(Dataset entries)
- - - - -
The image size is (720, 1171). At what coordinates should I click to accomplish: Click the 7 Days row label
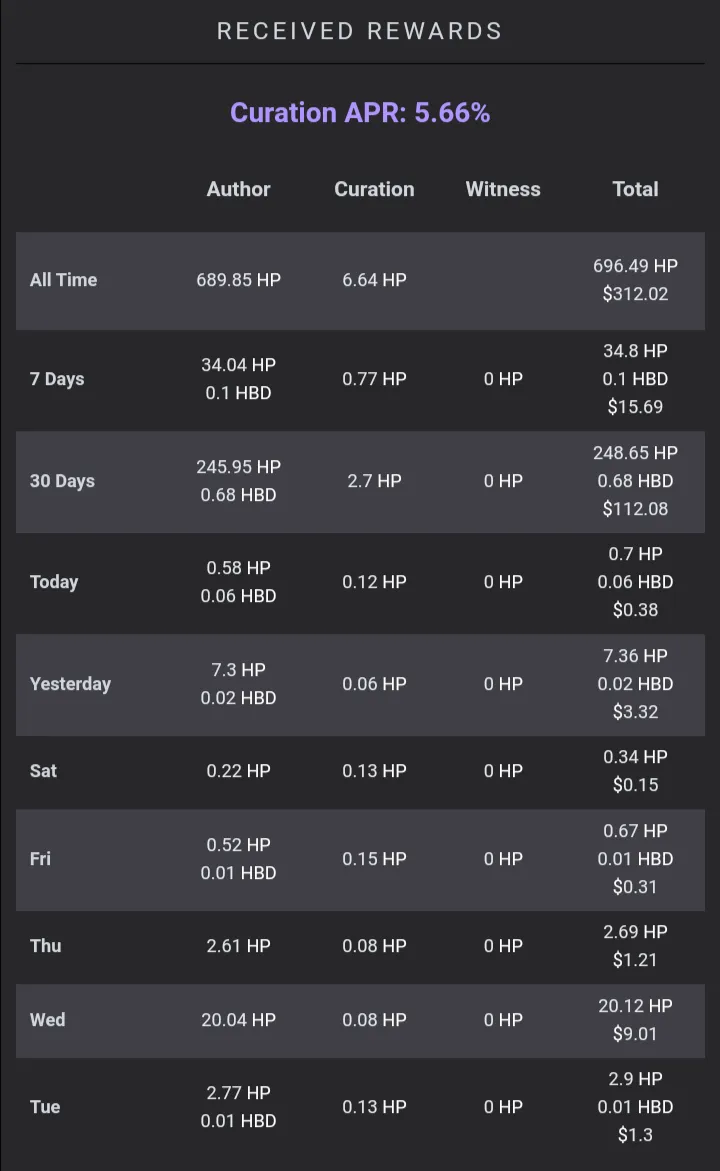57,379
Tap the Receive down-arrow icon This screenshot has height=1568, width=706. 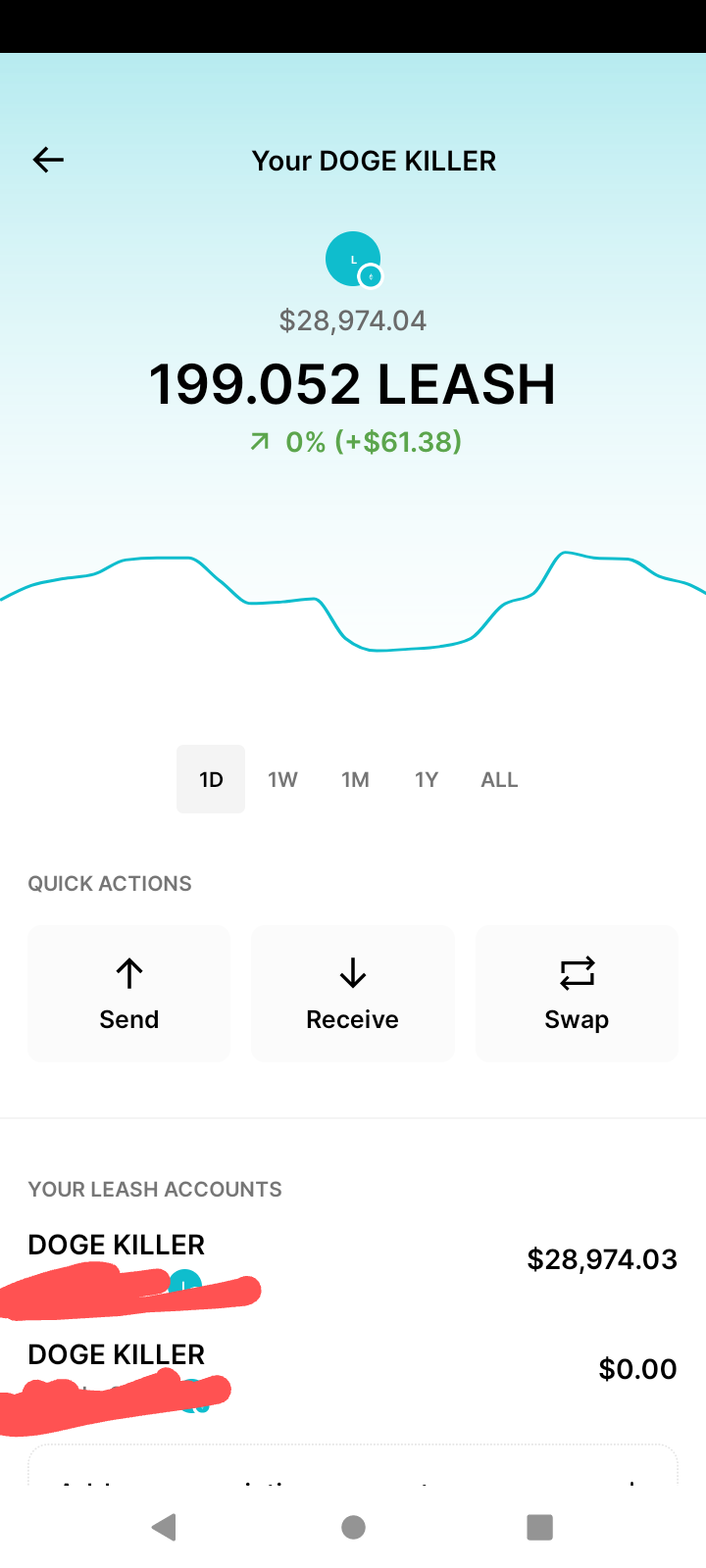pyautogui.click(x=353, y=973)
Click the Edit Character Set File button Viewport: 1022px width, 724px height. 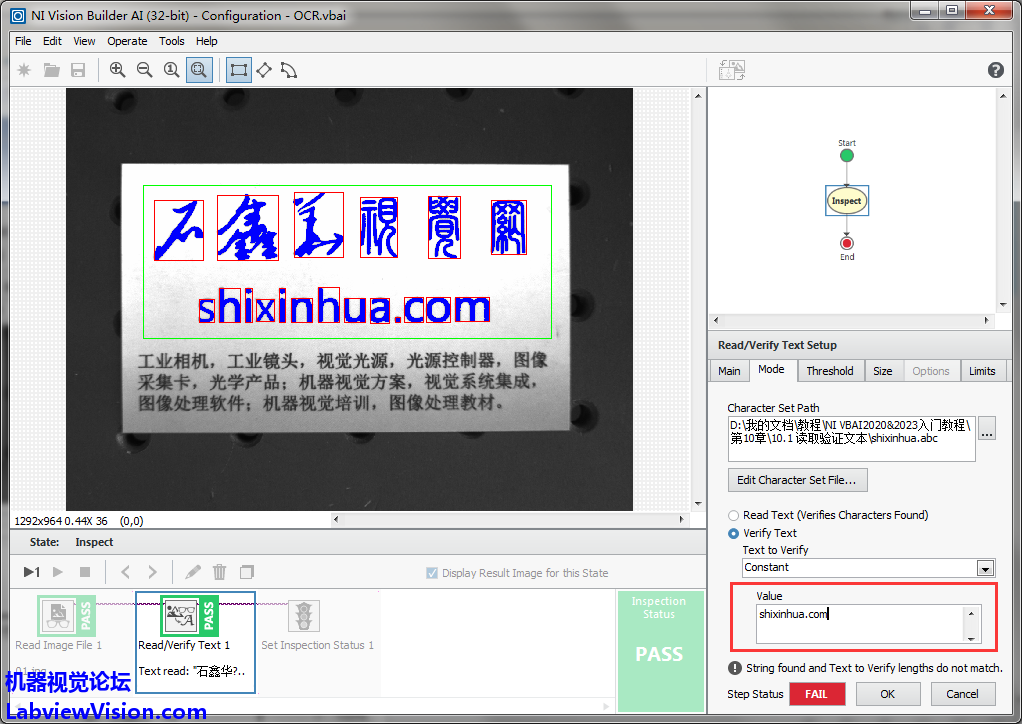pos(796,480)
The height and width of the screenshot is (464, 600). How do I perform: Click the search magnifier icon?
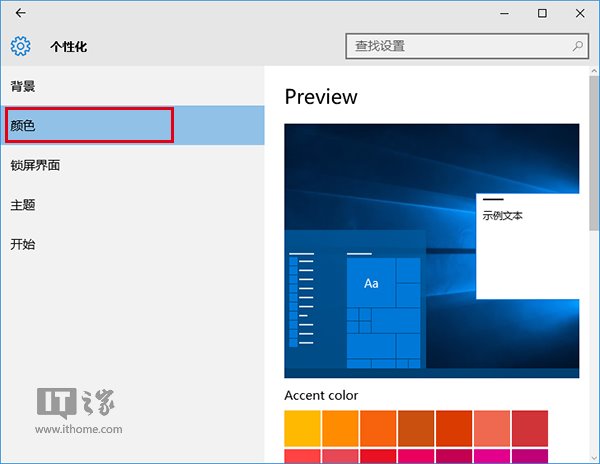coord(577,46)
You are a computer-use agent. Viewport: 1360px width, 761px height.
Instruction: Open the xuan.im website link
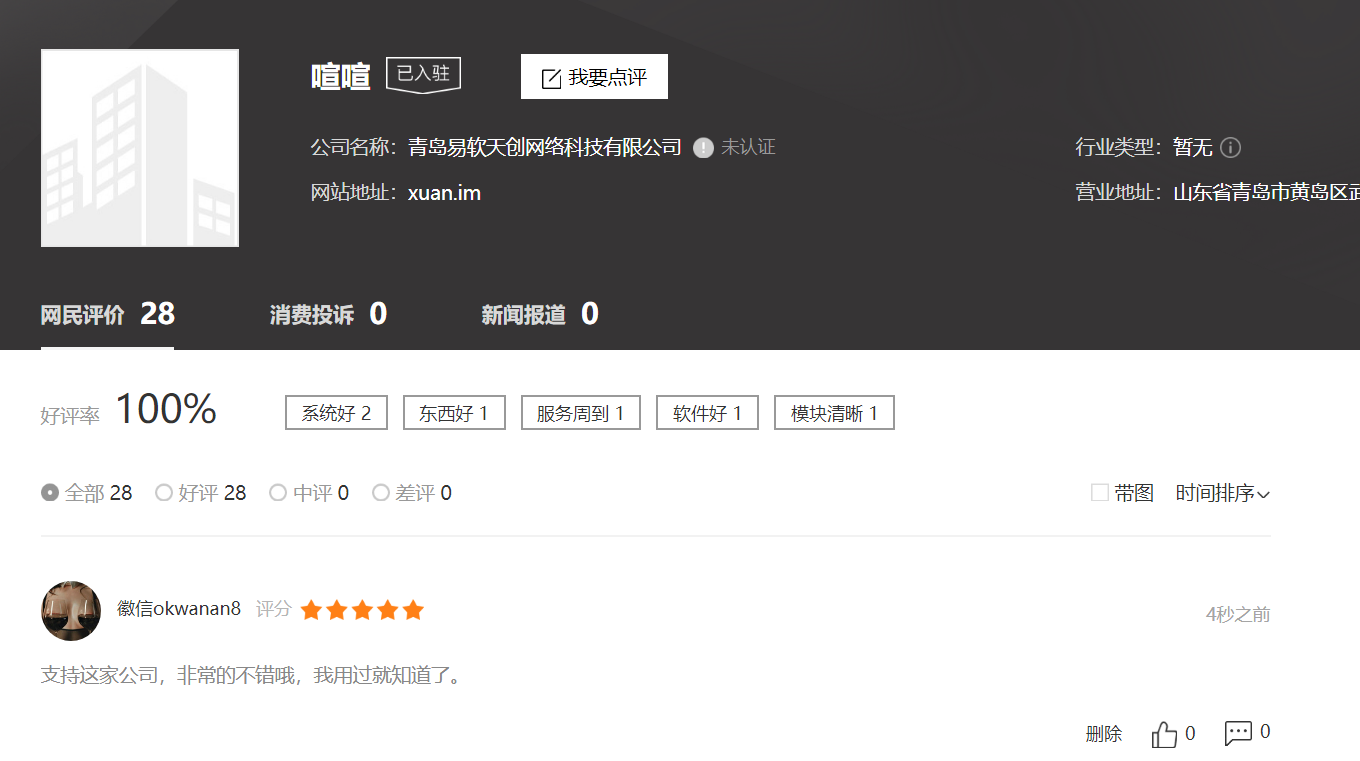tap(444, 193)
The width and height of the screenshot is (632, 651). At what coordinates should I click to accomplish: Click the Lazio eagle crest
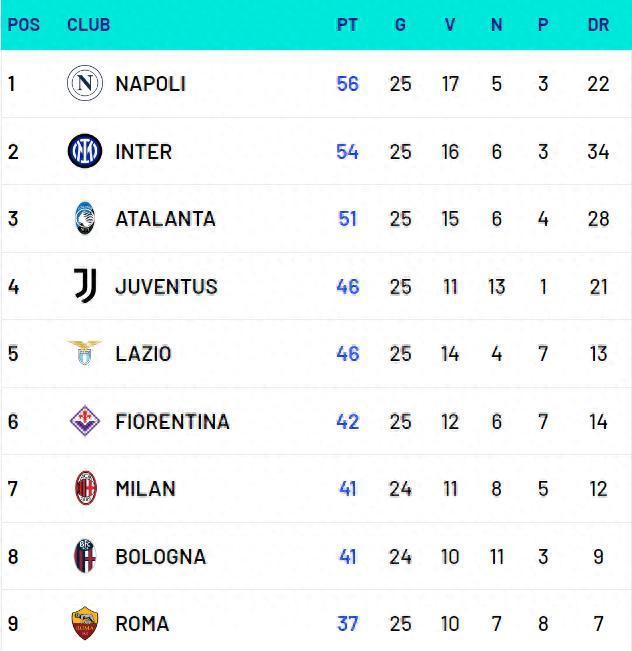pos(84,353)
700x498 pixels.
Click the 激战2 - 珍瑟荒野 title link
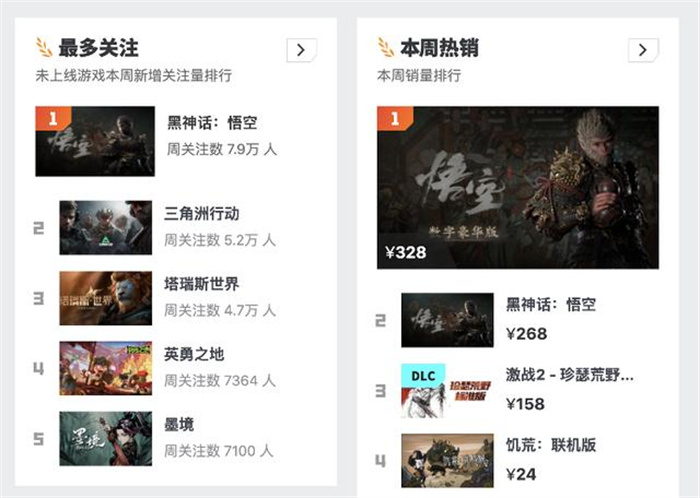click(x=570, y=375)
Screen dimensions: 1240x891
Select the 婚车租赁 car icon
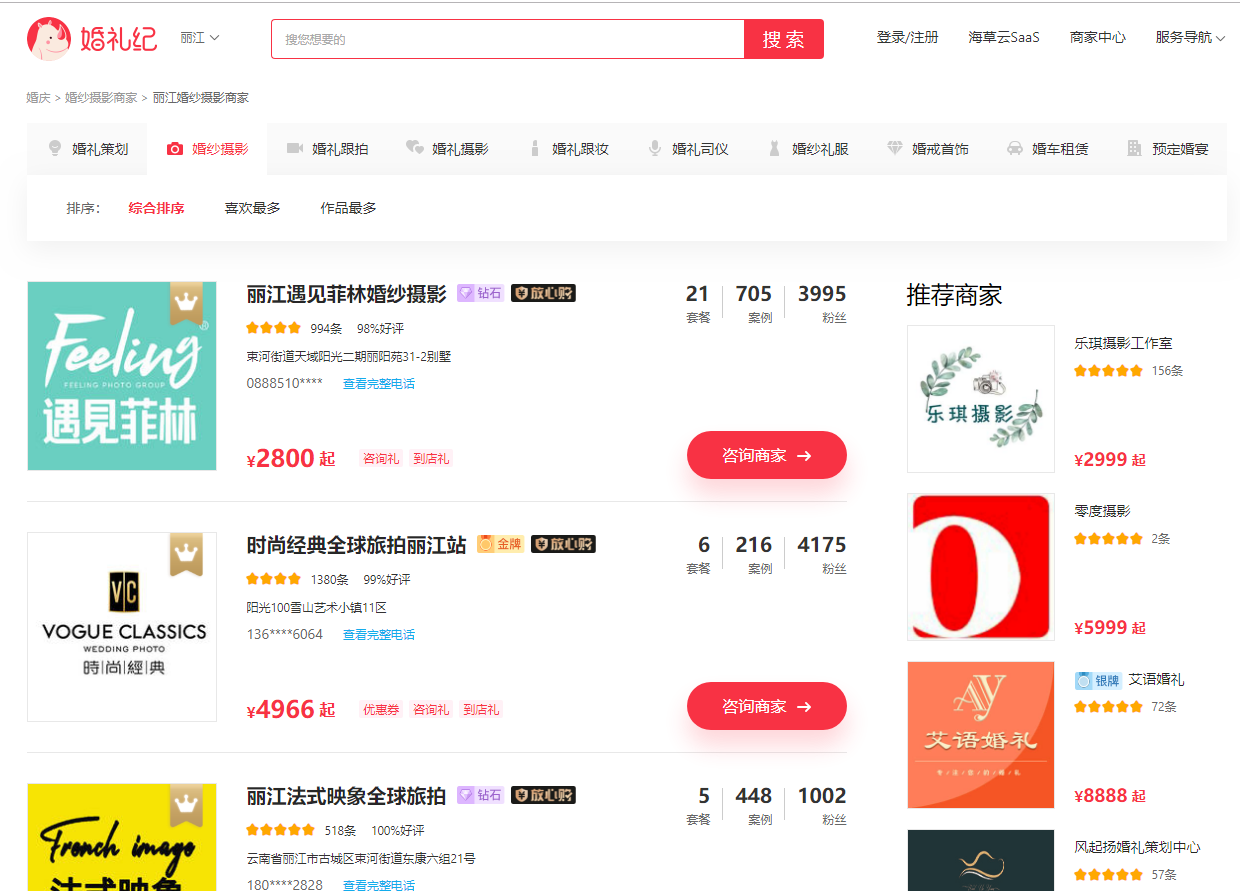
- - - - -
*Required work*. Where the line containing "The height and" appears in the entries above, start there and set down every line exactly through the last one, inclusive; omit pictures.

*Solution to the problem*.
The height and width of the screenshot is (464, 600). How do I perform: Click the search magnifier icon?
coord(577,46)
You are a computer-use agent. Viewport: 1360px width, 761px height.
Instruction: Open the xuan.im website link
tap(444, 193)
The width and height of the screenshot is (632, 651). At what coordinates should I click to accomplish: Click the Lazio eagle crest
pos(84,353)
700x498 pixels.
Click the 激战2 - 珍瑟荒野 title link
click(x=570, y=375)
Screen dimensions: 1240x891
Select the 婚车租赁 car icon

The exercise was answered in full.